===== Page text
When discussing moral evils, however, some may argue that we cannot know that we have free will. While that is another debate, one theodicy (the Augustinian theodicy) relies heavily on what is called a free will defense. But we will return to this subject later in this paper.

J.L. Mackie says that the Problem of Evil is “the problem of how a theist can consistently hold all three of the following propositions: God is all-powerful, God is all-good, and evil exists.”[2] Mackie claims that not all of these statements can be true and that the theist can solve the Problem of Evil with one or more of the following answers: “God has limited power (and therefore cannot prevent all evil), God has limited goodness (and therefore does not want to prevent all evil), or evil does not exist (it is merely an illusion).”[3] This, however, goes against the idea of God as an omnipotent, omnibenevolent, perfect being.

In an attempt to keep this idea of a sovereign God intact, some may argue there can be no solution to the Problem of Evil. One could say that good implies evil and that this is the solution to the Problem. Mackie, however, says that such a statement limits what God can do, because if He were to create anything good, He would also have to simultaneously create something evil.[4] This would mean that God is not omnipotent.
==========
===== Given entries
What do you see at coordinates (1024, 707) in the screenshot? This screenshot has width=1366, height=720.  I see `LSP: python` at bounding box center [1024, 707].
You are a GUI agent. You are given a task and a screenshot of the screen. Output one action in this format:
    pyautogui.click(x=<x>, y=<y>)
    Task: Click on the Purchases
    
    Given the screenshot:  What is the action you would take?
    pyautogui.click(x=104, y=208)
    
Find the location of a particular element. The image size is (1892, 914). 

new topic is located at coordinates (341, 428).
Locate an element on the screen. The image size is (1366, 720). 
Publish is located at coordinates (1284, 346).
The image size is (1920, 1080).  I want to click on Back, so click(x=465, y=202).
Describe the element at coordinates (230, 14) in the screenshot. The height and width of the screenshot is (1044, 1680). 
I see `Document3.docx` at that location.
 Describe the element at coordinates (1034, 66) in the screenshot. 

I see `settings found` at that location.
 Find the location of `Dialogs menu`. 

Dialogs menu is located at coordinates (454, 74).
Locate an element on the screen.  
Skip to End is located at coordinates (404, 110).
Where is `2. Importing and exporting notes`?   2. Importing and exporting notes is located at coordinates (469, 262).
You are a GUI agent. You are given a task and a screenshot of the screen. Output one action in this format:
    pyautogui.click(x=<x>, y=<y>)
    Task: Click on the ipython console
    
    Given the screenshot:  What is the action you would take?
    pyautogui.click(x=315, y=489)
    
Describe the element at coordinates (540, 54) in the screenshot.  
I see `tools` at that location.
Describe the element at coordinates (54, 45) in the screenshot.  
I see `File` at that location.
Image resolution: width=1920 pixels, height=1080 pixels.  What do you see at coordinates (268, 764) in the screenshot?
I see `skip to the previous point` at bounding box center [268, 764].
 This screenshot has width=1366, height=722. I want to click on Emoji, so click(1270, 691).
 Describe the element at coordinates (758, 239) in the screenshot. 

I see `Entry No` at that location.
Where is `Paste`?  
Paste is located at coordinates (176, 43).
==========
Stated exercise A:
From the passage on the Problem of Evil, quote the text between "In an attempt" and "is not omnipotent.", inclusive.
Stated exercise B:
In the passage on the Problem of Evil, why does Mackie say that claiming good implies evil means God is not omnipotent?
Stated exercise C:
Answer these questions from the passage on the Problem of Evil:
(i) Which theodicy relies heavily on a free will defense?
(ii) What are the three propositions that, according to Mackie, a theist must consistently hold?
(iii) In Mackie's list of possible answers, what is evil said to be if it does not exist?

Exercise result A:
In an attempt to keep this idea of a sovereign God intact, some may argue there can be no solution to the Problem of Evil. One could say that good implies evil and that this is the solution to the Problem. Mackie, however, says that such a statement limits what God can do, because if He were to create anything good, He would also have to simultaneously create something evil.[4] This would mean that God is not omnipotent.

Exercise result B:
Mackie argues that this claim limits what God can do. If good implies evil, then whenever God created anything good, He would also have to create something evil at the same time, so God would not be omnipotent.

Exercise result C:
(i) The Augustinian theodicy.
(ii) God is all-powerful, God is all-good, and evil exists.
(iii) Merely an illusion.